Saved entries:
:::

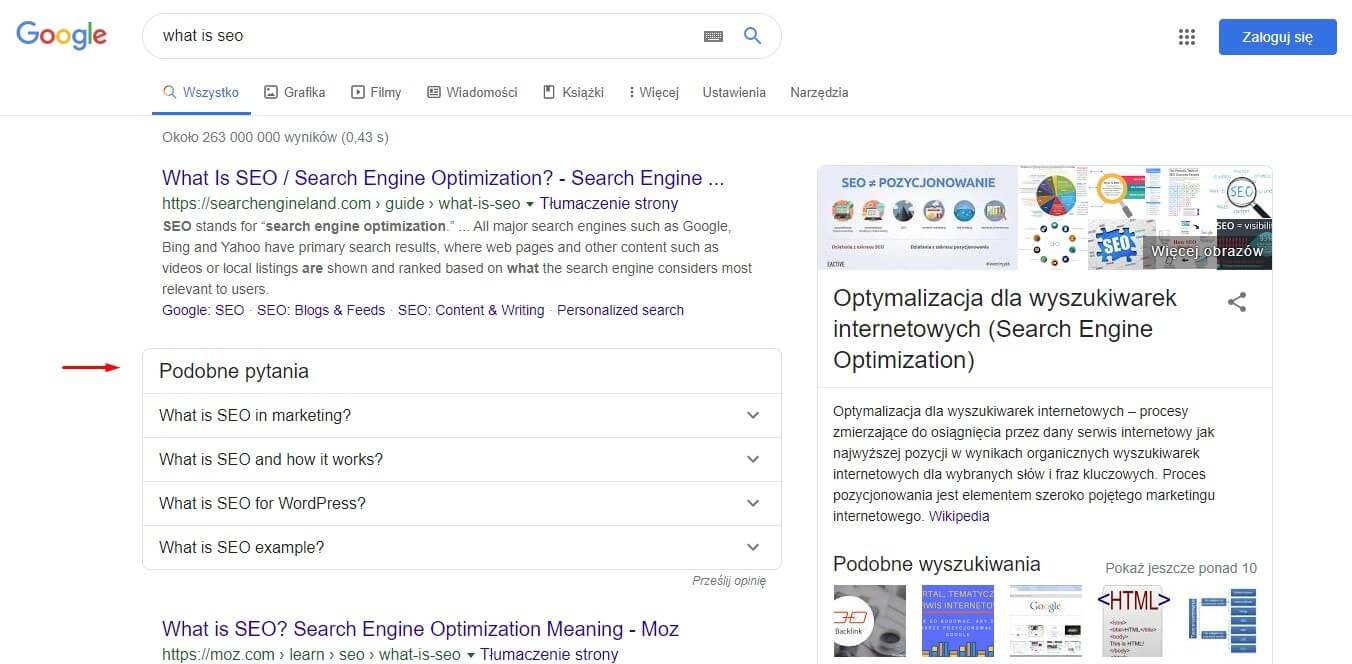Image resolution: width=1352 pixels, height=664 pixels.
Task: Click Ustawienia settings menu
Action: 734,92
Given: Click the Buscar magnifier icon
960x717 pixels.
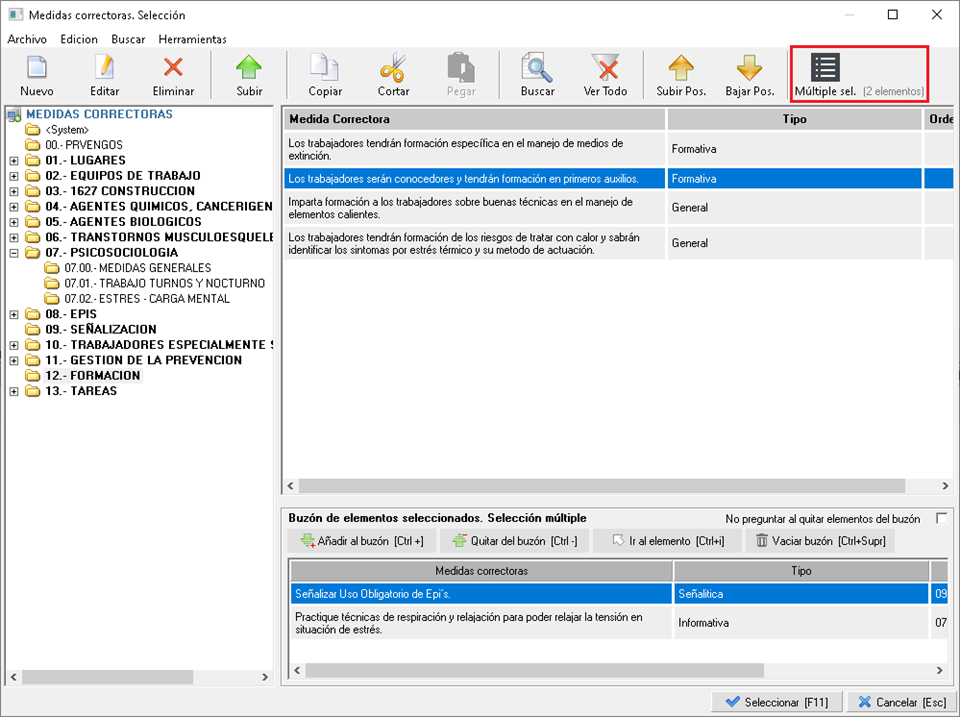Looking at the screenshot, I should [x=537, y=69].
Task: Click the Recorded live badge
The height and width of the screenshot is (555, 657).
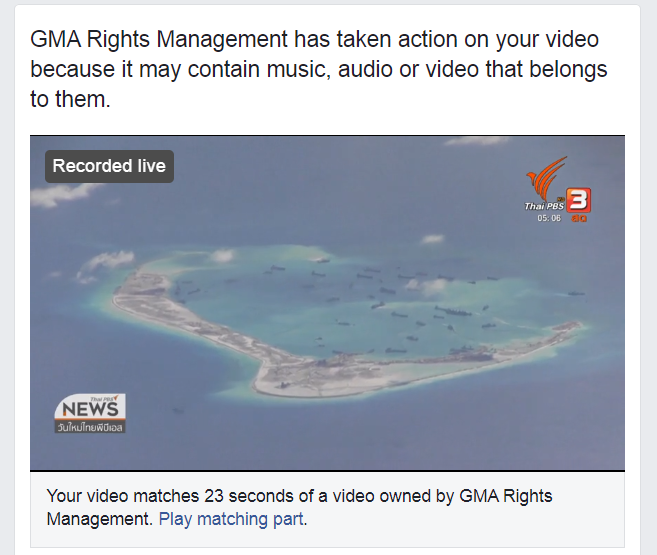Action: [109, 166]
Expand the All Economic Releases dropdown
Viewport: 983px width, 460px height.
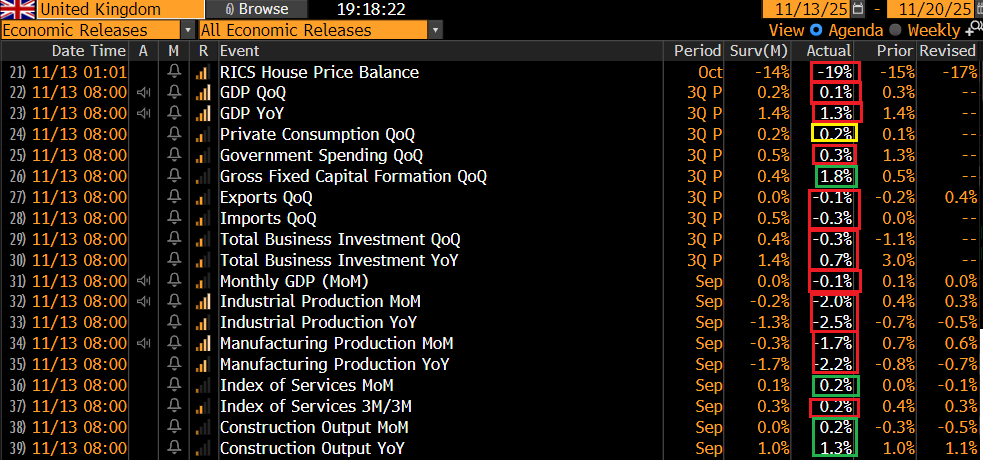tap(435, 30)
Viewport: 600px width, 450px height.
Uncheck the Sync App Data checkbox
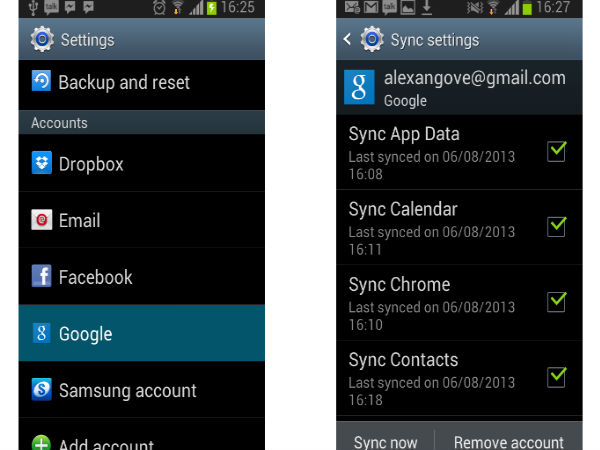click(557, 151)
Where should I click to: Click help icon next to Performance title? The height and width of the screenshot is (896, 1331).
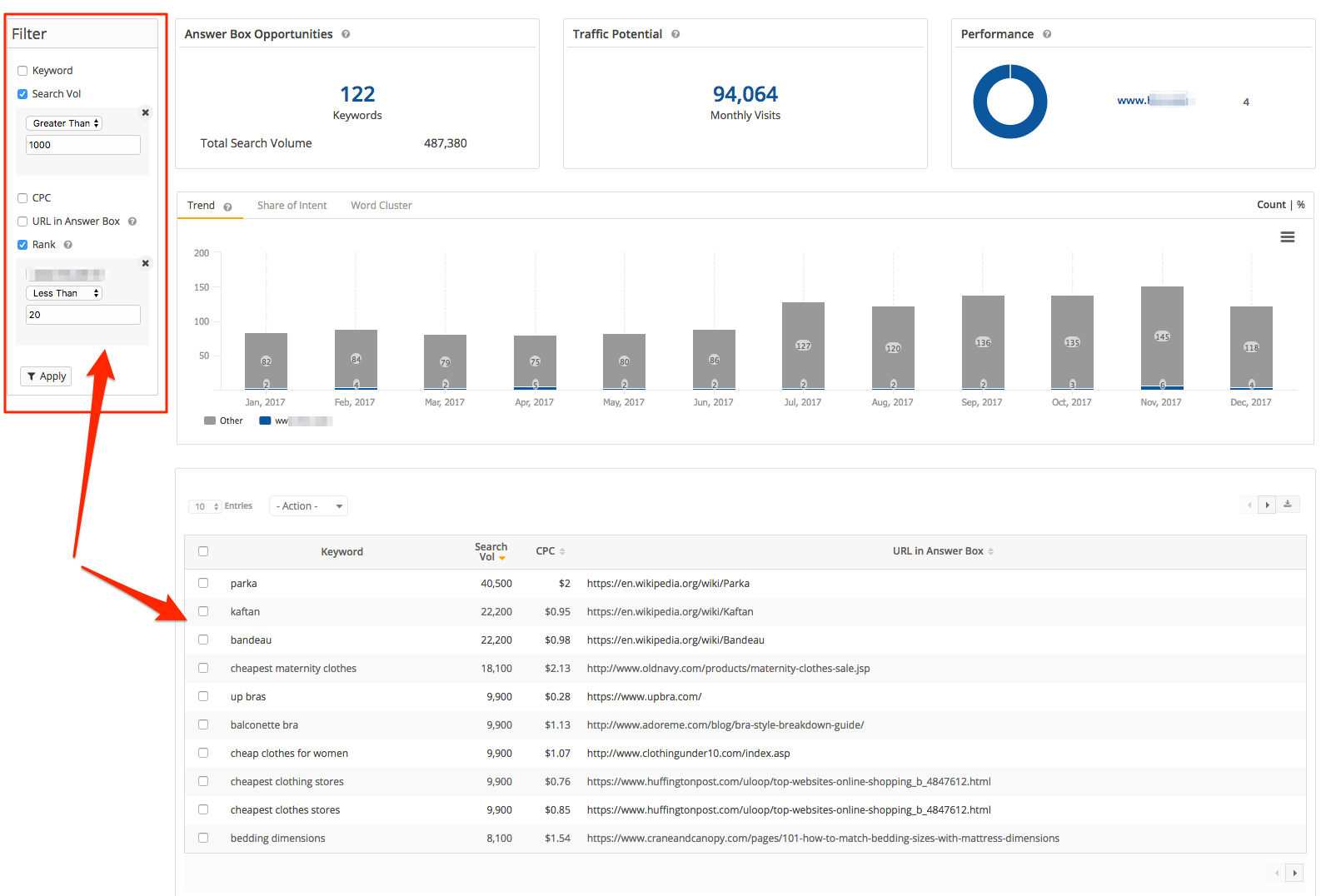pos(1047,34)

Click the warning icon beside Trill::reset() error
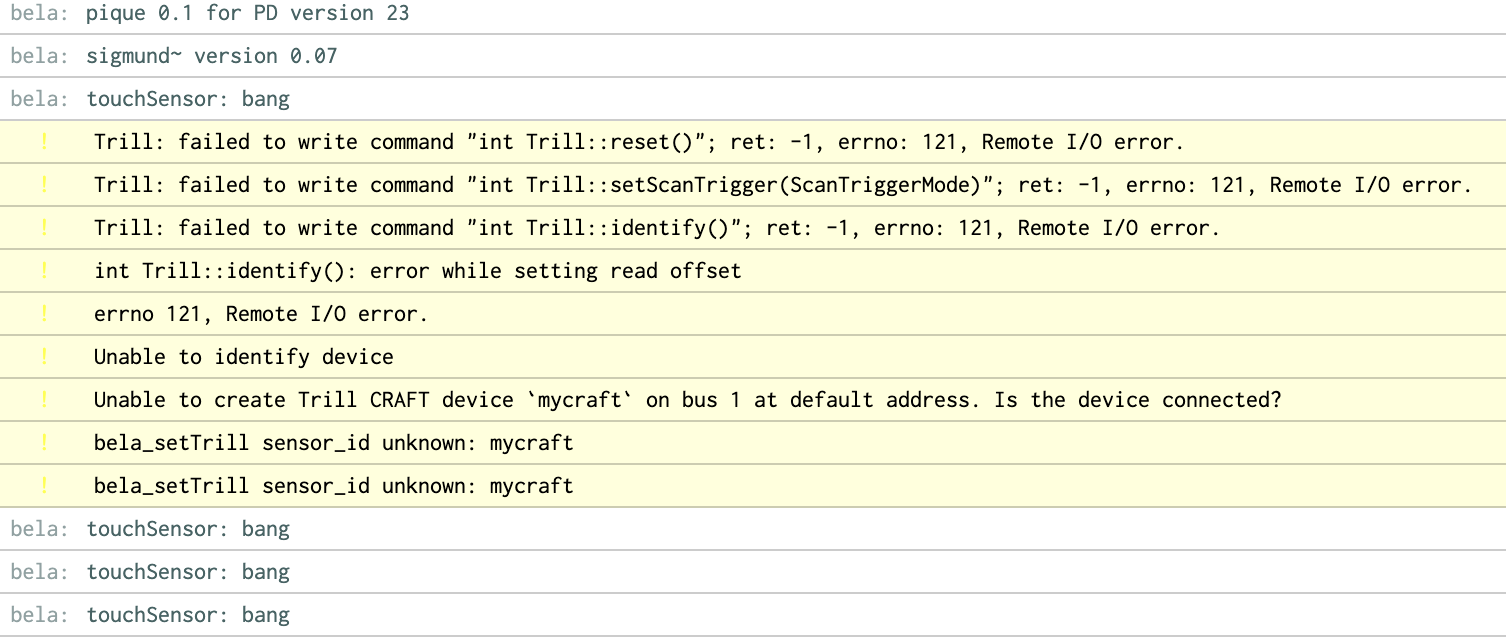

:::

WHAT YOU ARE ASKED TO DO: Your answer should consist solely of the lines from the one with "Where should I" through the last line of the entries, restated word for word, with the pictures omitted.

THE ANSWER:
Where should I click to: Click help icon next to Performance title? The height and width of the screenshot is (896, 1331).
pos(1047,34)

Click the warning icon beside Trill::reset() error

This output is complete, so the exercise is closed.